- Opening Delimiter -

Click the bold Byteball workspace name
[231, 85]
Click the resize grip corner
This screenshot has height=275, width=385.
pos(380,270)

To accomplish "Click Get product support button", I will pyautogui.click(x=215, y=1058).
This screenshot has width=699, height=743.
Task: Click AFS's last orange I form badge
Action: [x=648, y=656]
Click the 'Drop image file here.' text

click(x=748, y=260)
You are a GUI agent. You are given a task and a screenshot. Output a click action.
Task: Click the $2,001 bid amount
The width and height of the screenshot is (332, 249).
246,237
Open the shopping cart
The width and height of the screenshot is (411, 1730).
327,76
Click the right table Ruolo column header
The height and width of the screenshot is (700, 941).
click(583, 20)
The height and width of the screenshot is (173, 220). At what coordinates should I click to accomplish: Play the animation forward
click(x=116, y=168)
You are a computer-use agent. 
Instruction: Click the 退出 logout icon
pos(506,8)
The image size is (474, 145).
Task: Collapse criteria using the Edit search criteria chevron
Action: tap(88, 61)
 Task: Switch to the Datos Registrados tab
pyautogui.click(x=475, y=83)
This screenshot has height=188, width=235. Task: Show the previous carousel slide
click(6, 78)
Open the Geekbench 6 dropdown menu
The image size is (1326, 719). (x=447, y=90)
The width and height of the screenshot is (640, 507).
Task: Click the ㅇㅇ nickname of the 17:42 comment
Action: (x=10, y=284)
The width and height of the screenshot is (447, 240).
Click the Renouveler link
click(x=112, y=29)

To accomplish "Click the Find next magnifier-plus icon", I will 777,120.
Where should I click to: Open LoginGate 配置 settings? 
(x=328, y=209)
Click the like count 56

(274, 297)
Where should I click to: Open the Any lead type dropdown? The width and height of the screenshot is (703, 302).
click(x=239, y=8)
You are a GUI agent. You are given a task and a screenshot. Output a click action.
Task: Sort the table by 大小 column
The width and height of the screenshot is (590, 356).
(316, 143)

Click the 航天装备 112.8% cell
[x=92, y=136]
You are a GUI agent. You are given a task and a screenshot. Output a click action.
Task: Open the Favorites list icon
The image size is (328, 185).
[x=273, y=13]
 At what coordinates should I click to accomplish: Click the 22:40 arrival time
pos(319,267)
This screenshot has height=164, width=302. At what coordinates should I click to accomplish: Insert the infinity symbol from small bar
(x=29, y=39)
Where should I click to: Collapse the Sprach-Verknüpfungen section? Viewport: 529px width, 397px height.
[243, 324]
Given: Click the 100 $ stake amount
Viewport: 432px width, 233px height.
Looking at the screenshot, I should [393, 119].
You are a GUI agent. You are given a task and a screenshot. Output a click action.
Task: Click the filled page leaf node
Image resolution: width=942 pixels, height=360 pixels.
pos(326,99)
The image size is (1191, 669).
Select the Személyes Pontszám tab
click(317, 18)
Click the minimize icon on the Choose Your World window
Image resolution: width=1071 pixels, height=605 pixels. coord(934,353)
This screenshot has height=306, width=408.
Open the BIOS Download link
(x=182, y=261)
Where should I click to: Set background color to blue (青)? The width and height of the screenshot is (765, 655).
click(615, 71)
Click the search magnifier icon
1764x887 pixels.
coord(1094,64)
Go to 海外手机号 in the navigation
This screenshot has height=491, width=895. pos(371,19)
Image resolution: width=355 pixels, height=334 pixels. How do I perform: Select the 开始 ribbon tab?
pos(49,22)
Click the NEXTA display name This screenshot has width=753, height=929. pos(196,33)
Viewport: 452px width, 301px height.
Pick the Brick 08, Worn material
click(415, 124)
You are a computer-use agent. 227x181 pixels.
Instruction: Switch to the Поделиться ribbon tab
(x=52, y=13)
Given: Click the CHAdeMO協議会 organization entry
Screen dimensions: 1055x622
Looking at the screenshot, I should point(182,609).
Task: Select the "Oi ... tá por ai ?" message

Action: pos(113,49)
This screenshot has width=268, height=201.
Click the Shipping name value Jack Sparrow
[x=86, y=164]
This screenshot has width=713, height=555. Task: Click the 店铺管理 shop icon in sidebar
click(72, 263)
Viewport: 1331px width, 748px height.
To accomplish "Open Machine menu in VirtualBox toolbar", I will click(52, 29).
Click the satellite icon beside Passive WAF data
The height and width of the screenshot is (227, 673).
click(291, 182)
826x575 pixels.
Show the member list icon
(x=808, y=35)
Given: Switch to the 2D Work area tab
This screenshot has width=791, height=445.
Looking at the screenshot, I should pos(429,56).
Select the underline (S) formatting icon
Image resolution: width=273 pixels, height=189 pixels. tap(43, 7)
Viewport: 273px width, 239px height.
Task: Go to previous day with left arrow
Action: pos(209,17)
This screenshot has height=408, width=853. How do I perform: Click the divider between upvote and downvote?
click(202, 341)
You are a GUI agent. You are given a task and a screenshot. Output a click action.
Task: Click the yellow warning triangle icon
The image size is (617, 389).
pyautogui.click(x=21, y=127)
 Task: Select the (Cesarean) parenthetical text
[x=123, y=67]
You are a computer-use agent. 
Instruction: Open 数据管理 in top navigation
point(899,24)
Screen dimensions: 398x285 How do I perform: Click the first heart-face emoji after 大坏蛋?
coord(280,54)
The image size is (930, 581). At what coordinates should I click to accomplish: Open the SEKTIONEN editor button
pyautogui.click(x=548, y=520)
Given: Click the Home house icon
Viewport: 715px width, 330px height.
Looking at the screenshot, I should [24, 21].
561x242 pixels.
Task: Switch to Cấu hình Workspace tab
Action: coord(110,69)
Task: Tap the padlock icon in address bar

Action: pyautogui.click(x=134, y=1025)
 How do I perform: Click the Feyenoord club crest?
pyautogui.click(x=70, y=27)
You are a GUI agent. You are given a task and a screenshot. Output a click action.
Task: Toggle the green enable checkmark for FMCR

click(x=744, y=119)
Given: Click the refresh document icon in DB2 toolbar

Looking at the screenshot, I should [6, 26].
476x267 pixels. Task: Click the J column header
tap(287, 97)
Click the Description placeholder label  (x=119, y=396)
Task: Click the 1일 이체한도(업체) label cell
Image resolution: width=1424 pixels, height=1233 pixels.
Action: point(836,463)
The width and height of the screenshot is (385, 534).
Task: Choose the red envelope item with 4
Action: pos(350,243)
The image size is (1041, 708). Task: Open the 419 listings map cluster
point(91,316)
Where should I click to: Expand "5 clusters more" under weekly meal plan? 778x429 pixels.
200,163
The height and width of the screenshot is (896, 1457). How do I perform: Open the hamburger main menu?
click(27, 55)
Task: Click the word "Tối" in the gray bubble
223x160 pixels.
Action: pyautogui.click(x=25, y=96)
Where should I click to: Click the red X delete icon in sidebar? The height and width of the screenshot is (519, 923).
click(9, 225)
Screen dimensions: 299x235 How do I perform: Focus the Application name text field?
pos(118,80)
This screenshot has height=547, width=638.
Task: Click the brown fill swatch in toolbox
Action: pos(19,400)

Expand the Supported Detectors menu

- Closing Delimiter -

▶ _ABOUT THIS EXERCISE_: Give back the full listing exactly as it stands above.

▶ _SOLVED EXERCISE_:
Click the bold Byteball workspace name
[231, 85]
Click the resize grip corner
This screenshot has height=275, width=385.
pos(380,270)

To accomplish "Click Get product support button", I will pyautogui.click(x=215, y=1058).
This screenshot has width=699, height=743.
Task: Click AFS's last orange I form badge
Action: [x=648, y=656]
Click the 'Drop image file here.' text

click(x=748, y=260)
You are a GUI agent. You are given a task and a screenshot. Output a click action.
Task: Click the $2,001 bid amount
The width and height of the screenshot is (332, 249).
246,237
Open the shopping cart
The width and height of the screenshot is (411, 1730).
327,76
Click the right table Ruolo column header
The height and width of the screenshot is (700, 941).
click(583, 20)
The height and width of the screenshot is (173, 220). At what coordinates should I click to accomplish: Play the animation forward
click(x=116, y=168)
You are a computer-use agent. 
Instruction: Click the 退出 logout icon
pos(506,8)
The image size is (474, 145).
Task: Collapse criteria using the Edit search criteria chevron
Action: tap(88, 61)
 Task: Switch to the Datos Registrados tab
pyautogui.click(x=475, y=83)
This screenshot has height=188, width=235. Task: Show the previous carousel slide
click(6, 78)
Open the Geekbench 6 dropdown menu
The image size is (1326, 719). (x=447, y=90)
The width and height of the screenshot is (640, 507).
Task: Click the ㅇㅇ nickname of the 17:42 comment
Action: (x=10, y=284)
The width and height of the screenshot is (447, 240).
Click the Renouveler link
click(x=112, y=29)

To accomplish "Click the Find next magnifier-plus icon", I will 777,120.
Where should I click to: Open LoginGate 配置 settings? 
(x=328, y=209)
Click the like count 56

(274, 297)
Where should I click to: Open the Any lead type dropdown? The width and height of the screenshot is (703, 302).
click(x=239, y=8)
You are a GUI agent. You are given a task and a screenshot. Output a click action.
Task: Sort the table by 大小 column
The width and height of the screenshot is (590, 356).
(316, 143)

Click the 航天装备 112.8% cell
[x=92, y=136]
You are a GUI agent. You are given a task and a screenshot. Output a click action.
Task: Open the Favorites list icon
The image size is (328, 185).
[x=273, y=13]
 At what coordinates should I click to accomplish: Click the 22:40 arrival time
pos(319,267)
This screenshot has height=164, width=302. At what coordinates should I click to accomplish: Insert the infinity symbol from small bar
(x=29, y=39)
Where should I click to: Collapse the Sprach-Verknüpfungen section? Viewport: 529px width, 397px height.
[243, 324]
Given: Click the 100 $ stake amount
Viewport: 432px width, 233px height.
Looking at the screenshot, I should [393, 119].
You are a GUI agent. You are given a task and a screenshot. Output a click action.
Task: Click the filled page leaf node
Image resolution: width=942 pixels, height=360 pixels.
pos(326,99)
The image size is (1191, 669).
Select the Személyes Pontszám tab
click(317, 18)
Click the minimize icon on the Choose Your World window
Image resolution: width=1071 pixels, height=605 pixels. coord(934,353)
This screenshot has height=306, width=408.
Open the BIOS Download link
(x=182, y=261)
Where should I click to: Set background color to blue (青)? The width and height of the screenshot is (765, 655).
click(615, 71)
Click the search magnifier icon
1764x887 pixels.
coord(1094,64)
Go to 海外手机号 in the navigation
This screenshot has height=491, width=895. pos(371,19)
Image resolution: width=355 pixels, height=334 pixels. How do I perform: Select the 开始 ribbon tab?
pos(49,22)
Click the NEXTA display name This screenshot has width=753, height=929. pos(196,33)
Viewport: 452px width, 301px height.
Pick the Brick 08, Worn material
click(415, 124)
You are a computer-use agent. 227x181 pixels.
Instruction: Switch to the Поделиться ribbon tab
(x=52, y=13)
Given: Click the CHAdeMO協議会 organization entry
Screen dimensions: 1055x622
Looking at the screenshot, I should point(182,609).
Task: Select the "Oi ... tá por ai ?" message

Action: pos(113,49)
This screenshot has width=268, height=201.
Click the Shipping name value Jack Sparrow
[x=86, y=164]
This screenshot has width=713, height=555. Task: Click the 店铺管理 shop icon in sidebar
click(72, 263)
Viewport: 1331px width, 748px height.
To accomplish "Open Machine menu in VirtualBox toolbar", I will click(52, 29).
Click the satellite icon beside Passive WAF data
The height and width of the screenshot is (227, 673).
click(291, 182)
826x575 pixels.
Show the member list icon
(x=808, y=35)
Given: Switch to the 2D Work area tab
This screenshot has width=791, height=445.
Looking at the screenshot, I should pos(429,56).
Select the underline (S) formatting icon
Image resolution: width=273 pixels, height=189 pixels. tap(43, 7)
Viewport: 273px width, 239px height.
Task: Go to previous day with left arrow
Action: pos(209,17)
This screenshot has height=408, width=853. How do I perform: Click the divider between upvote and downvote?
click(202, 341)
You are a GUI agent. You are given a task and a screenshot. Output a click action.
Task: Click the yellow warning triangle icon
The image size is (617, 389).
pyautogui.click(x=21, y=127)
 Task: Select the (Cesarean) parenthetical text
[x=123, y=67]
You are a computer-use agent. 
Instruction: Open 数据管理 in top navigation
point(899,24)
Screen dimensions: 398x285 How do I perform: Click the first heart-face emoji after 大坏蛋?
coord(280,54)
The image size is (930, 581). At what coordinates should I click to accomplish: Open the SEKTIONEN editor button
pyautogui.click(x=548, y=520)
Given: Click the Home house icon
Viewport: 715px width, 330px height.
Looking at the screenshot, I should [24, 21].
561x242 pixels.
Task: Switch to Cấu hình Workspace tab
Action: coord(110,69)
Task: Tap the padlock icon in address bar

Action: pyautogui.click(x=134, y=1025)
 How do I perform: Click the Feyenoord club crest?
pyautogui.click(x=70, y=27)
You are a GUI agent. You are given a task and a screenshot. Output a click action.
Task: Toggle the green enable checkmark for FMCR

click(x=744, y=119)
Given: Click the refresh document icon in DB2 toolbar

Looking at the screenshot, I should [6, 26].
476x267 pixels. Task: Click the J column header
tap(287, 97)
Click the Description placeholder label  (x=119, y=396)
Task: Click the 1일 이체한도(업체) label cell
Image resolution: width=1424 pixels, height=1233 pixels.
Action: point(836,463)
The width and height of the screenshot is (385, 534).
Task: Choose the red envelope item with 4
Action: pos(350,243)
The image size is (1041, 708). Task: Open the 419 listings map cluster
point(91,316)
Where should I click to: Expand "5 clusters more" under weekly meal plan? 778x429 pixels.
200,163
The height and width of the screenshot is (896, 1457). How do I perform: Open the hamburger main menu?
click(27, 55)
Task: Click the word "Tối" in the gray bubble
223x160 pixels.
Action: pyautogui.click(x=25, y=96)
Where should I click to: Click the red X delete icon in sidebar? The height and width of the screenshot is (519, 923).
click(9, 225)
Screen dimensions: 299x235 How do I perform: Focus the Application name text field?
pos(118,80)
This screenshot has height=547, width=638.
Task: Click the brown fill swatch in toolbox
Action: pos(19,400)

Expand the Supported Detectors menu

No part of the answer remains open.